State whether the following statement is always true, sometimes true, or never true:

Supplementary angles form a linear pair.

A. Always true because a linear pair of angles are supplementary by definition.
Incorrect. Some pairs of supplementary angles are not adjacent as linear pair angles must be.

B. Sometimes true because it is true when the angles share a common side.
Correct!

C. Sometimes true because a linear pair of angles cannot be complimentary.
Incorrect. Irrelevant. You are trying to evaluate whether every pair of supplementary angles form a linear pair.

D. Never true.
Incorrect. There are cases for which this statement is true.

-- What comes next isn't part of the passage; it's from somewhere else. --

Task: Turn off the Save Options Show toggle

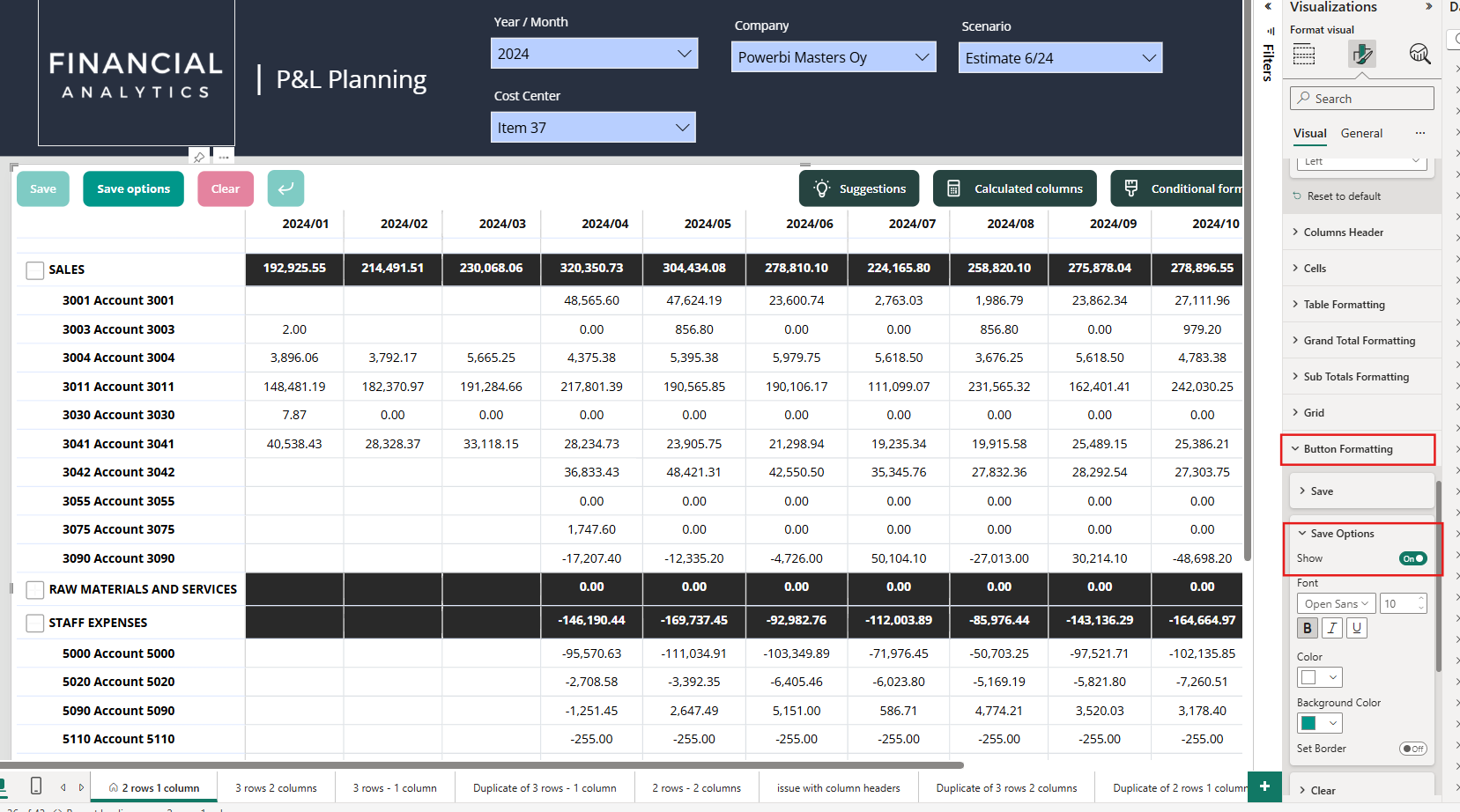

Which of the following describes a method of forming a conjecture based on examples?

A. Deductive reasoning
Incorrect. This uses facts and true statements to prove a conjecture.

B. Inductive reasoning
Correct!

C. Counter example
Incorrect. This disproves a conjecture.

D. Contrapositive
Incorrect. This is a variation on a given statement.

For which statement will a counter example prove the statement false?

A. All squares are parallelograms.
Incorrect. This statement is always true.

B. All rectangles are squares.
Correct! There are some rectangles which are not squares.

C. All parallelograms are quadrilaterals.
Incorrect. This statement is always true.

D. All trapezoids are not parallelograms.
Incorrect. This statement is always true.

Which of the following is a counter example for the statement below?

If you have two lines, the lines will always intersect in one point.

A. If two lines are parallel they do not intersect at all.
Correct!

B. Two parallel lines cut by a transversal form 2 points of intersection.
Incorrect. Irrelevant to talk about 3 lines.

C. Lines which intersect are coplanar.
Incorrect. True, but irrelevant.

D. It takes two points to determine a line.
Incorrect. True, but irrelevant.